Congratulations! Great looking fish.


----------



## TeamPlaker (Jul 5, 2006)

Very nice! You don't really hear very often about the muskie in Cowan. Pretty fish.... what did he measure? Looks like mid-30's.


----------



## Phil1907 (Apr 1, 2007)

Nice!.

How deep were you trolllng?


----------



## boeing (Jul 25, 2005)

Thanks! All I had to measure with was my 24" bass stick. He was longer than that.

About the depth, my Wally Diver had just popped up to the surface so I thought it might have weeds. I was pumping it in so I could pick it up while we kept the other lines trolling. That's when he hit. Depth was under ten feet, I'd say, though it changes a lot right there.


----------



## Mean Morone (Apr 12, 2004)

Way to go on the musky. Catching a musky in this lake will become more of a rarity over the coming years. I hope other fish like the saugeye become more pronounced. Did you get any saugeye? My buddy and I are thinking of doing some trolling up there for saugeye just for a change of pace.


----------



## Carpn (Apr 5, 2004)

Nice job...I went bowfishing on cowan thurs night and we saw 4 different muskies..The ones we saw were all the way in the back of small coves...We see em quite often at night but I wa suprised to see 4 in a couple hours.


----------



## boeing (Jul 25, 2005)

No walleye that trip. We do get the odd one when crappie fishing small jigs, nothing consistent.


----------



## larryfish (Apr 26, 2004)

Carpn - I fished Cowan Friday and around noon I saw something floating. At first I thought it was a big dead musky but when I got a little closer I saw it was a giant flat head (30# plus) with a broken arrow sticking out of it's side. It looked pretty fresh...........Did you guys have one get away?

I am an avid bow hunter, but I have never bow fished. I have a few buddies that bow fish carp on the LMR.


----------



## Carpn (Apr 5, 2004)

Wasn't us.
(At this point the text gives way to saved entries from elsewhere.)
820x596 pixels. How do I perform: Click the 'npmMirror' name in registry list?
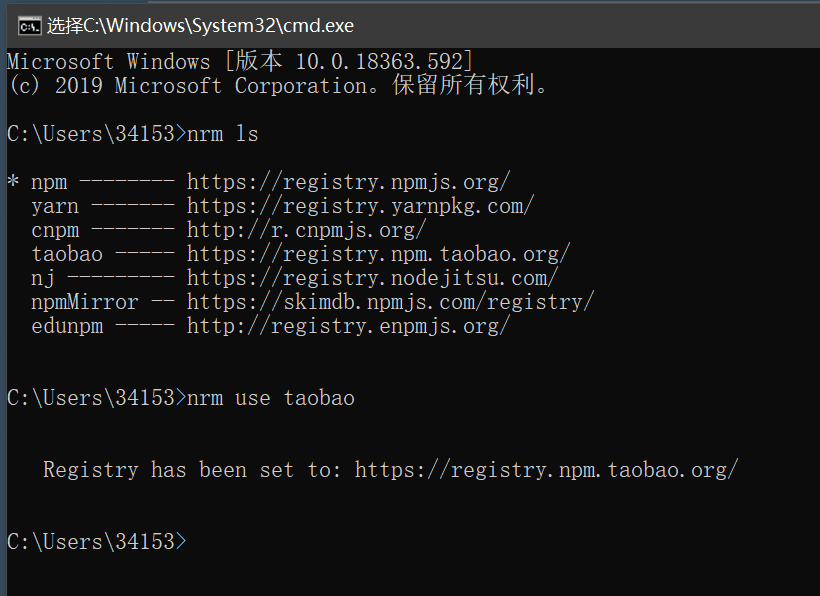tap(85, 302)
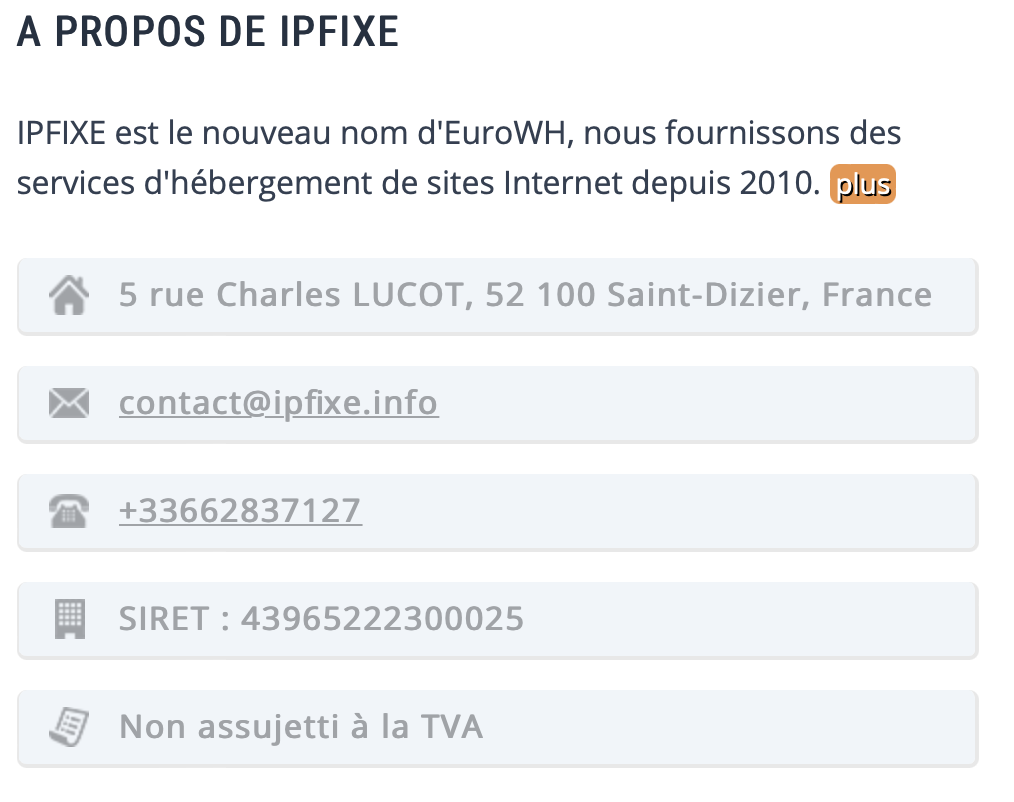1014x802 pixels.
Task: Click the telephone icon
Action: (x=69, y=511)
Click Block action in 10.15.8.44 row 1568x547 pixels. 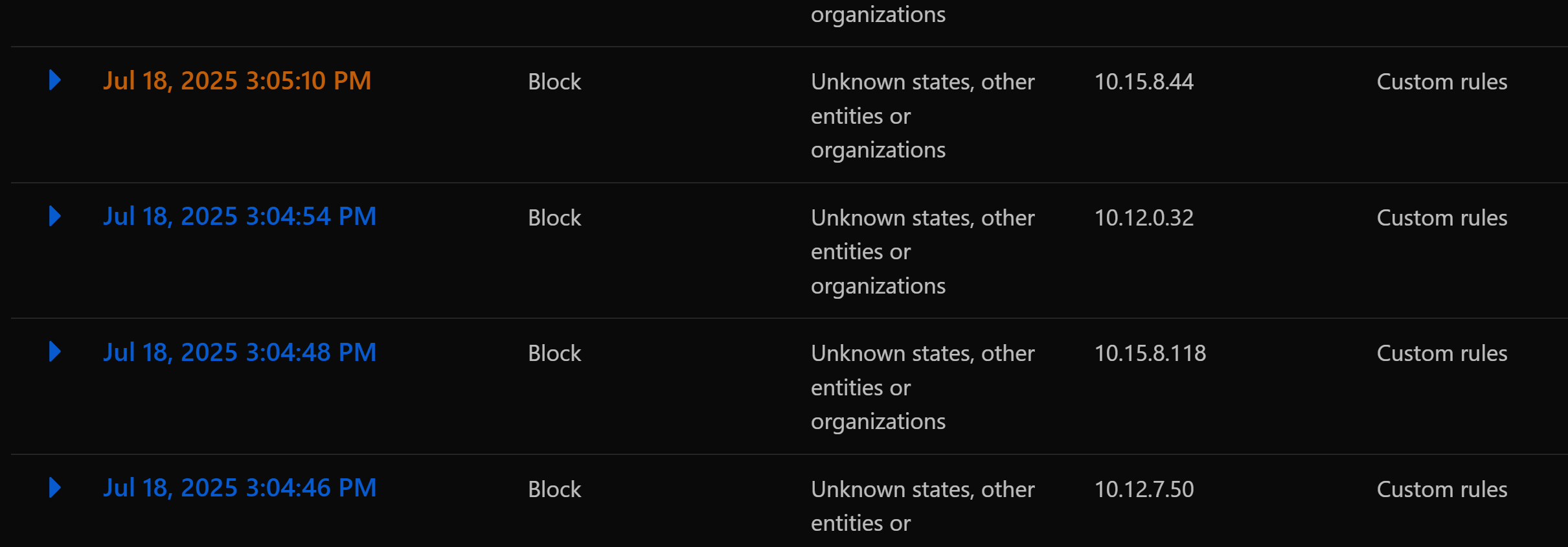(554, 82)
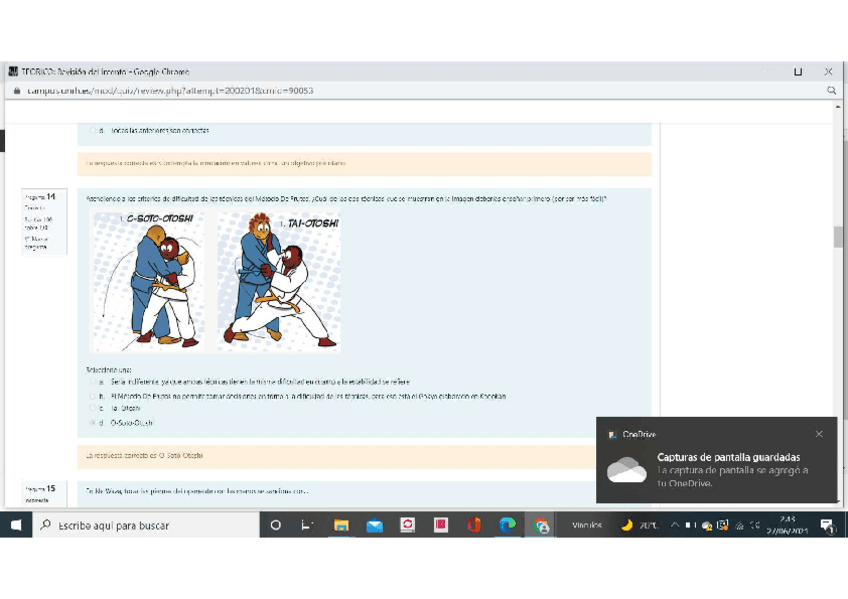Image resolution: width=848 pixels, height=599 pixels.
Task: Select option c 'Tai-Otoshi' radio button
Action: (x=92, y=408)
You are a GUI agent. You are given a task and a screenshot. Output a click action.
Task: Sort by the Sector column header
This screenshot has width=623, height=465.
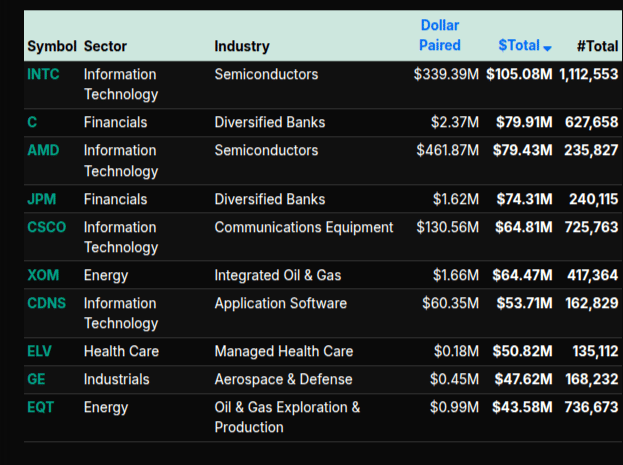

Catfish aren't legal in in Ohio so its unfortunate someone would break the law and shoot one. I might know who did it though. I'm gonna hafta make some phone calls.


----------



## Carpn (Apr 5, 2004)

What part of the lake was the catfish in? Was the arrow snapped in two or did it look like the line had broken? What color was the shaft? Thanks for the info.


----------



## larryfish (Apr 26, 2004)

There was a decent west wind on Friday so the wind for the most part was blowing from the dam to Austin island right down the lake. When I saw the fish at noon - 1 it was about 200 yds from the island. The arrow had a broken shaft. The entry hole was just behind the head on the left side.


----------



## Carpn (Apr 5, 2004)

Thanks...I saw a decent sized flathead floating in the bay straight across from the ramp by the dam thurs night but it was floating belly up so I never saw a arrow in it...Coulda been the same one possibly with that wind direction. Hopefully I can find out who it was.Freakin idiots..It takes a heck of alot to break a bowfishing arrow so it musta been a good sized one..I've shot gator gar over 200# and never had a shaft break but I know its possible.


----------



## larryfish (Apr 26, 2004)

Carpn - We all appreciate you looking into it. You know how it is. It only takes one a$$ to screw it all up for the rest of us.....

What I want to know is, did you see any big saugeye with the lights?


----------



## Carpn (Apr 5, 2004)

In some lakes we do see some.Seen some nice ones at CC...See loads of walleye when we are on Erie..I've only been on cowan twice and we saw 1 saugeye there the first trip there a few weeks ago.


----------



## eatwhatyoukeep (May 2, 2005)

I was told that Cowan lake is going to be used as an experimental saugeye lake by Ohio State. This came from a bait dealer who is a reliable source of info. I am going to fish Cowan tomorrow morning


----------



## larryfish (Apr 26, 2004)

Cowan has been receiving annual stockings since 2001. Do you know what kind of experiments Ohio State has planned?


----------



## Jackfish (Apr 15, 2004)

congrats on the nice fish!


----------



## eatwhatyoukeep (May 2, 2005)

Cowan received a large stocking this year of fry and fingerlings. Beyond that I am unsure what the plans are. The bait shop owner said that you won't even be able to get on the lake in three years, so we will see.

Found it. Here are the stockings in the article below. OSU and the DNR are studying the effectiveness of stocking fry or fingerlings. I'm not sure whether this would really improve the fishing but it could. I would think that fry would tend to go into Cowan Creek and downstream rivers 


http://www.oxfordpress.com/ohio-rec...hit-area-lakes-in-spring-stocking-175497.html


----------



## im faster (Aug 2, 2009)

very nice.. i really wish i had a boat


----------



## larryfish (Apr 26, 2004)

I find some of those numbers to be very interesting. CC received 450,111 that's great! At the same time Indian only received 265,310. To me that seems kind of low from previous years. Cowan is the real story and I will be very interested to see what develops with 88,440 fingerlings and 689,000 fry.

I looked through some old stocking reports. The most recent I have is 2007. I only bothered to post the notable lakes in our area.

CC = 554,652
Cowan = 103,701
Indian = 688,807
Deer C (Lake) = 324,810
Paint C = 235,171
Rocky Fork = 431,091
Eastwood = 21,053


----------



## Mean Morone (Apr 12, 2004)

That seems like a small amount for Cowan. I know it's a small lake, but lets get things going. Between the bass, musky and catfish, most of them will be gone before they get big enough to catch.


----------